Red Hat Bugzilla – Bug 806704
kernel oops in do_ip_vs_get_ctl
Last modified: 2012-07-05 15:11:54 EDT
When starting keepalived in F16, the kernel will encounter an oops. This occurs about 60% of the time and does not appear to be related to keepalived.
[root@rocket-01 ~]# uname -r
[root@rocket-01 ~]# rpm -q keepalived
Run 'service keepalived start' or 'systemctl start keepalived.service' and check /var/log/messages for possible oops trace.
Created attachment 572621 [details]
Trace of kenerl oops from /var/log/messages
Created attachment 579521 [details]
Quick script for attempting to reproducing BZ 806704
Quick script for attempting to reproducing BZ 806704.
The script tries to handle that systemctl don't like too quick restarting.
I have not been able to reproduce, with
kernel 3.3.1-5.fc16.x86_64 and keepalived-1.2.2-4.fc16.x86_64
My basic reproduce loop is:
systemctl stop keepalived.service
rmmod ip_vs_rr ip_vs
systemctl start keepalived.service
dmesg | grep BUG:
I have also written a small script that handles, that systemctl don't allow too quick restarts of services, see comment #3.

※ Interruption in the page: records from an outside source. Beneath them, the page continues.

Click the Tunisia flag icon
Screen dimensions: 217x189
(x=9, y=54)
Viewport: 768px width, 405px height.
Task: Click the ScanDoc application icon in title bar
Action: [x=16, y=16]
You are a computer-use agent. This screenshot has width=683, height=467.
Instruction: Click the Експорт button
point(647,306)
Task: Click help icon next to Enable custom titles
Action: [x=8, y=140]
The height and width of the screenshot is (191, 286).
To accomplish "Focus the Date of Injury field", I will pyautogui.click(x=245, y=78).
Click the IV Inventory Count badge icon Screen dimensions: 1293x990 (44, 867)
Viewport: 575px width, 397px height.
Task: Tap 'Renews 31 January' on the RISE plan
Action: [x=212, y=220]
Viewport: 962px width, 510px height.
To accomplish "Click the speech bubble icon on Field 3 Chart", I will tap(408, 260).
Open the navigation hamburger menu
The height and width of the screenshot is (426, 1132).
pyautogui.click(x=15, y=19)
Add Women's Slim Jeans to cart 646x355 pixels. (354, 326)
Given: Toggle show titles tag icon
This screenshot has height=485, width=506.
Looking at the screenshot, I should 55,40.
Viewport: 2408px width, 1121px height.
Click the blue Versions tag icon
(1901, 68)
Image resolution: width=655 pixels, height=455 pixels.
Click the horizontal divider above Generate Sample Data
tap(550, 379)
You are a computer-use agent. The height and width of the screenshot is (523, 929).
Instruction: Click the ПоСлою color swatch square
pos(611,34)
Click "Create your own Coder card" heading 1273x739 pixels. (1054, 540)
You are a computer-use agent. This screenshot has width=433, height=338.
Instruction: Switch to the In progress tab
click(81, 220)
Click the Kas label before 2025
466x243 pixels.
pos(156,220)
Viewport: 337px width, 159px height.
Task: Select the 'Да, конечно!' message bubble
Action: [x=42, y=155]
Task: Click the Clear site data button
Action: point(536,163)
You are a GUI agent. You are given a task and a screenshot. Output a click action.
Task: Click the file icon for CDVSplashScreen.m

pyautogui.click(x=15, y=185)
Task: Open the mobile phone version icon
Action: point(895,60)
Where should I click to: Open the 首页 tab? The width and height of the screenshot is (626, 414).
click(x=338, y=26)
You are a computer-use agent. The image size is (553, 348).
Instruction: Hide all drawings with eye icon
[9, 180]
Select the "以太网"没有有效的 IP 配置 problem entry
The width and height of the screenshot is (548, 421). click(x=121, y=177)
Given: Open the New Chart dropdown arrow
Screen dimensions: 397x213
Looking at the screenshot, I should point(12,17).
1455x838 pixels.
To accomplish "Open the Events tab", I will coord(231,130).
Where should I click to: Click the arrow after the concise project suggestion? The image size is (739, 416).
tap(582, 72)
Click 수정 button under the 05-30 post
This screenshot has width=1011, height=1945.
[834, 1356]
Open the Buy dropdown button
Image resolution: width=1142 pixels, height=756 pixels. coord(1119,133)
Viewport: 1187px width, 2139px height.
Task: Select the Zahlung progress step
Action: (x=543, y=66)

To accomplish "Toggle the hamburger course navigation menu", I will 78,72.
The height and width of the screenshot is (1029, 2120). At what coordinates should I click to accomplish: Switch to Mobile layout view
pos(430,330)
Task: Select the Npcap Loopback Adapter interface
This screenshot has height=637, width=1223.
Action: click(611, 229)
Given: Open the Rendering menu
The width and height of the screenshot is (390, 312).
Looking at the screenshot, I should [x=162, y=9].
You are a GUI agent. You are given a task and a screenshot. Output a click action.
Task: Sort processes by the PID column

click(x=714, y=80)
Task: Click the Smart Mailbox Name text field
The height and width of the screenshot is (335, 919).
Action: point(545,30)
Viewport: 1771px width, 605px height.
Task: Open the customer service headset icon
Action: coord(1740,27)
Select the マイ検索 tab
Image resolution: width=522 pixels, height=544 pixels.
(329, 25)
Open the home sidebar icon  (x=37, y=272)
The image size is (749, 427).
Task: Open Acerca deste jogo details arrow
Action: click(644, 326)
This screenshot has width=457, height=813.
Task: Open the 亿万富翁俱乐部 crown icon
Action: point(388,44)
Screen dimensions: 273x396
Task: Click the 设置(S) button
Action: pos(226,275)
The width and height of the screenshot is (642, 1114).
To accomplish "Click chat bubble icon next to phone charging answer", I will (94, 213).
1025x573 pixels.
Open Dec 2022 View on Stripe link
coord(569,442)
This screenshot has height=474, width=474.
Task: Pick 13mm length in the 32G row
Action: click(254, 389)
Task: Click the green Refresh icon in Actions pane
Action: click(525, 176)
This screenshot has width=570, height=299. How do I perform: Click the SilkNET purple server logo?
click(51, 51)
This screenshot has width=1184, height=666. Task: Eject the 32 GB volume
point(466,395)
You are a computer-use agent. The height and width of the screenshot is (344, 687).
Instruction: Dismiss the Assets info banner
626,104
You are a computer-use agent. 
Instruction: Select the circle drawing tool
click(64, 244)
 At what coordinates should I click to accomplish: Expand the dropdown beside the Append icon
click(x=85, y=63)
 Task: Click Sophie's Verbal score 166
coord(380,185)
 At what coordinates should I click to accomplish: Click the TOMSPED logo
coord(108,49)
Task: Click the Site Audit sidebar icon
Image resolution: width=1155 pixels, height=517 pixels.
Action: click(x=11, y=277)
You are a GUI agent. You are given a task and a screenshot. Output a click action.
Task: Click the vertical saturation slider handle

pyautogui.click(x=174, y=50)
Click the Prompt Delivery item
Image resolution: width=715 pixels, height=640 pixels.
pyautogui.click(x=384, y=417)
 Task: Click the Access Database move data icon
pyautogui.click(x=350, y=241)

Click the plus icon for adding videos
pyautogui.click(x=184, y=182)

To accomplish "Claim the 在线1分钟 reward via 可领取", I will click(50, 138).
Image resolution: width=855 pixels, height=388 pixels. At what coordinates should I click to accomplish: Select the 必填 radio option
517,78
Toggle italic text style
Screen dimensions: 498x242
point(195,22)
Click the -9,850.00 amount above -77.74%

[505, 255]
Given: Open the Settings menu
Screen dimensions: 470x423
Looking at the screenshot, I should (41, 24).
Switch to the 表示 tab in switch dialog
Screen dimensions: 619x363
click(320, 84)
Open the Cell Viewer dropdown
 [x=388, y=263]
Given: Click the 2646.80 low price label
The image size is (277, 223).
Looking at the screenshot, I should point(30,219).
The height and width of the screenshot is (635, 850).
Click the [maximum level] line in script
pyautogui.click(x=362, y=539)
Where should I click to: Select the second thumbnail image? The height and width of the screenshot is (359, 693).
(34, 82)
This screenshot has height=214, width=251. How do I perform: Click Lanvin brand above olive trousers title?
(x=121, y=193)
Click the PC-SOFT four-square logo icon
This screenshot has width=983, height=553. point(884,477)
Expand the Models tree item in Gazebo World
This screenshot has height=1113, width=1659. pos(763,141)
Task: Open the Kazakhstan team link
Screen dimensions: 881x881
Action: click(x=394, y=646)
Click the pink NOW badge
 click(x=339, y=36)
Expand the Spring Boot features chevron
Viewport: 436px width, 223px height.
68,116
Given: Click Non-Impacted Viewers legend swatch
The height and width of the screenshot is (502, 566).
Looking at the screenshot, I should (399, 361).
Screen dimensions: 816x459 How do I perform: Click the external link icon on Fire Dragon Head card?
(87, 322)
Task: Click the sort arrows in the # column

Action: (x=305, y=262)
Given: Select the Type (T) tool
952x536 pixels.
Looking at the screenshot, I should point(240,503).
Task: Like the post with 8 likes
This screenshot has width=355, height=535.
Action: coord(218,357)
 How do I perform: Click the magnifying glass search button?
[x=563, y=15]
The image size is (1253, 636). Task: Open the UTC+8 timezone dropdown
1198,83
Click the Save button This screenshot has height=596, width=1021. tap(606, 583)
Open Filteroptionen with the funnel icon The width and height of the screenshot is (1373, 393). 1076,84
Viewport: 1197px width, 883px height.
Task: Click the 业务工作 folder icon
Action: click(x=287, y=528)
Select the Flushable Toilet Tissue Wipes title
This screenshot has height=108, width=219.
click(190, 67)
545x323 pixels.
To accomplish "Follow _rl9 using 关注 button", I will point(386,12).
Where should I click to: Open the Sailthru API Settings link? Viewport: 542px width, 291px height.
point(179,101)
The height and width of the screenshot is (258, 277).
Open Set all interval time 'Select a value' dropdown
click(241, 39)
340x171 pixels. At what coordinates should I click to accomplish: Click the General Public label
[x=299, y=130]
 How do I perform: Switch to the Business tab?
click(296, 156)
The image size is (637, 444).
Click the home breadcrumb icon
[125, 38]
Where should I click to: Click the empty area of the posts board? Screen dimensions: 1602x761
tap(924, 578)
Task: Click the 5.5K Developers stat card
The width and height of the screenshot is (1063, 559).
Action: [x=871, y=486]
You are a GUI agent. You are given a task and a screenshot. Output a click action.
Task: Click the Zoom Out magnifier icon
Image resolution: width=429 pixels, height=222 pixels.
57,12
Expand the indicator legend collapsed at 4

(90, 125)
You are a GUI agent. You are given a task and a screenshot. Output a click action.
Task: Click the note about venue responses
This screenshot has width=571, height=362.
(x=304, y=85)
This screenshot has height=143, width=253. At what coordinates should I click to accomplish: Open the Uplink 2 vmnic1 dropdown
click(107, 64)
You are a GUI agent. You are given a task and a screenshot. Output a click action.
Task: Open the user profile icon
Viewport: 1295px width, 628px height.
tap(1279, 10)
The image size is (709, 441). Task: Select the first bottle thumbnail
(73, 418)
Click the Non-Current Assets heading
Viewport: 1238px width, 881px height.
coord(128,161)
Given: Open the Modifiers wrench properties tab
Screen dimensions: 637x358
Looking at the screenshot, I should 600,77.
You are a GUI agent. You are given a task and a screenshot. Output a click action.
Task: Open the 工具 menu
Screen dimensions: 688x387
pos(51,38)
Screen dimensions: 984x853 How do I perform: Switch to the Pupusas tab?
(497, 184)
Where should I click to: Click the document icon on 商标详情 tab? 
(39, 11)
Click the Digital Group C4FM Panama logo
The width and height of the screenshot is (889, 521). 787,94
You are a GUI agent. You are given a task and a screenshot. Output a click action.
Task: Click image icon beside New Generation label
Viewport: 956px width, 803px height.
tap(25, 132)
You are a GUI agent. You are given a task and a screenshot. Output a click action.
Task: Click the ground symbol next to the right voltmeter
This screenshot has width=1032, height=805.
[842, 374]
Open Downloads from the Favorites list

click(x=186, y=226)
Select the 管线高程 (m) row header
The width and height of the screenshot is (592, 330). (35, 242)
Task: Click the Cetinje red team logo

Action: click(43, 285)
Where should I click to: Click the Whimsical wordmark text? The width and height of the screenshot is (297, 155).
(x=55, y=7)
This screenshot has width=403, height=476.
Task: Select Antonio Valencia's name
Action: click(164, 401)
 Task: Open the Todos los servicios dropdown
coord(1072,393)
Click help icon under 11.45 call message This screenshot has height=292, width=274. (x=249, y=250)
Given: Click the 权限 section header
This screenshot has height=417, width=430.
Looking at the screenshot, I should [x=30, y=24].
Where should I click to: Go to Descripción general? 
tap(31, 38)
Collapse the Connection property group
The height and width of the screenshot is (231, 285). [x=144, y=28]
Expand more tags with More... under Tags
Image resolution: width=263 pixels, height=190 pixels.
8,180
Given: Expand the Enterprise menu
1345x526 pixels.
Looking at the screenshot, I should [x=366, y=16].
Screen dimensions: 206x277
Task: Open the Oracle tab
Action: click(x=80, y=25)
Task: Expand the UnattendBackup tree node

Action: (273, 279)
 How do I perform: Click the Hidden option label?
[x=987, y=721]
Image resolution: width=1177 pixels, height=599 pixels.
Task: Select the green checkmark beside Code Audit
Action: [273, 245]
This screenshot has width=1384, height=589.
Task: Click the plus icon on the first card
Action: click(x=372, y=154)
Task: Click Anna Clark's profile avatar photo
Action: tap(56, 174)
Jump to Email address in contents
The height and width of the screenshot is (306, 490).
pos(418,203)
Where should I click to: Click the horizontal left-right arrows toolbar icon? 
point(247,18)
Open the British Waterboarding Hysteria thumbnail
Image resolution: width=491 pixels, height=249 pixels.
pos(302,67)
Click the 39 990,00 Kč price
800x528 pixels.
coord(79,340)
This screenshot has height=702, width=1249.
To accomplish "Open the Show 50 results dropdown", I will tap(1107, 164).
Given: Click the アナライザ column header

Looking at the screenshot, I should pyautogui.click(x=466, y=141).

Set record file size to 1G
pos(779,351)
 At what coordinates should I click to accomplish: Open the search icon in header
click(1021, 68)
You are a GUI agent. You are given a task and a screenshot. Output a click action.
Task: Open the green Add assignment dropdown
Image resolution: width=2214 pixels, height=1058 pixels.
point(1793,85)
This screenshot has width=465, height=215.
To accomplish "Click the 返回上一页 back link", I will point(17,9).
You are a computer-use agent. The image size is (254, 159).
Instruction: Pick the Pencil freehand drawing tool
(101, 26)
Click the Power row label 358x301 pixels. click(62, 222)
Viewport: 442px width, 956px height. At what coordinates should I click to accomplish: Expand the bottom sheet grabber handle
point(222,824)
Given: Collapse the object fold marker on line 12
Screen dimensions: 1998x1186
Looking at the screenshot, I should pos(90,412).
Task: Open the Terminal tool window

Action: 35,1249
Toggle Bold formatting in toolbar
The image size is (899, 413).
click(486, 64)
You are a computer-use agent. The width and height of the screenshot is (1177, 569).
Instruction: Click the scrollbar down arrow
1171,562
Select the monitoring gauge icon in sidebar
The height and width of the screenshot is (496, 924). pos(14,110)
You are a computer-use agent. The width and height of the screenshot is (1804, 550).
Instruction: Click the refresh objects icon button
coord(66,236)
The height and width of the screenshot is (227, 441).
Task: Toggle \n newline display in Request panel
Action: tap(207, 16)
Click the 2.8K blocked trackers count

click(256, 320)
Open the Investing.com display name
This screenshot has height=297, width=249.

I have done more than 400 "runs" with the script without reproducing the bug.
Cannot reproduce on 3.3.0-4.fc16.x86_64 either.
(also more than 400 runs)
As this is a most likely an init race condition, perhaps I need a better/faster config file for keepalived. As I just run with the default RPM config, which isn't correct for my system (e.g. it ref eth0, which I don't have).
Ryan, could I please get your /etc/keepalived/keepalived.conf, or hints to how I should set it up?
I'll post a keepalived.conf file for you to study, but I do not believe this is going to have any effect on reproducing this bug.
There is a discussion about this bug on the lvs-devel mailing lists.
(In reply to comment #6)
> I'll post a keepalived.conf file for you to study, but I do not believe this is
> going to have any effect on reproducing this bug.
That's right... I still cannot reproduce.
(This time on a virtual KVM Fedora 16,
> There is a discussion about this bug on the lvs-devel mailing lists.
Good, guess I should subscribe to that mailing list :-)
I would just be nice, if I could somehow reproduce the bug, so I can verify any upstream fix...
Hans Schillstrom <email@example.com>, just posted a upstream bugfix :-)
I'll test the patch and thank him for his work :-).
(Patch contains some whitespace nitpicks, and Julian wanted to mark a function as __init. Hans Schillstrom promised me to fix it up and repost)
I have applied the patch on top DaveMs net tree (at 2a5809499e) and tested it on a Fedora KVM machine. It works, but I really cannot verify that it fixed the problem, as I could not reproduce it before...
Hans Schillstrom, proposed another way to reproduce, but I don't know if its worth implementing:
There was a possible race in the code, that made it possible send commands from ioctl or netlink before all init was done.
However it is "impossible" to trigger it by purpose, the time frame when it's exposed is just to short.
A new patch is posted with suggested changes.
If this is a "real life" problem there is an easy workaround,
just modprobe ip_vs in advance, so all structs get initialized before using the user-mode tools.
This patch also solved an old BUG:
loading of ip_vs.ko inside a networknamespace (container)
I tested with a 3.0.13 kernel with and without,
so in that context it's verified.
(In reply to comment #12)
> This patch also solved an old BUG:
> loading of ip_vs.ko inside a networknamespace (container)
Is that an old bugzilla case?
> I tested with a 3.0.13 kernel with and without,
> so in that context it's verified.
Good, and thanks :-)
It sounds like this fix is still making its way upstream. Please continue to work to get this into the Fedora kernel.
The patch is in Davem's tree here:
There are two others that seem related:
(In reply to comment #14)
> It sounds like this fix is still making its way upstream. Please continue to
> work to get this into the Fedora kernel.
Looks like its in the Fedora 16 kernels now.
Commit 8537de8a7ab6681cc72fb0411ab1ba7fdba62dd0 made it into v3.4-rc6, and F16 has been rebased to 3.4.2 (3.4.2-1.fc16.x86_64).
Yes, indeed. Thanks for reminding us about this bug.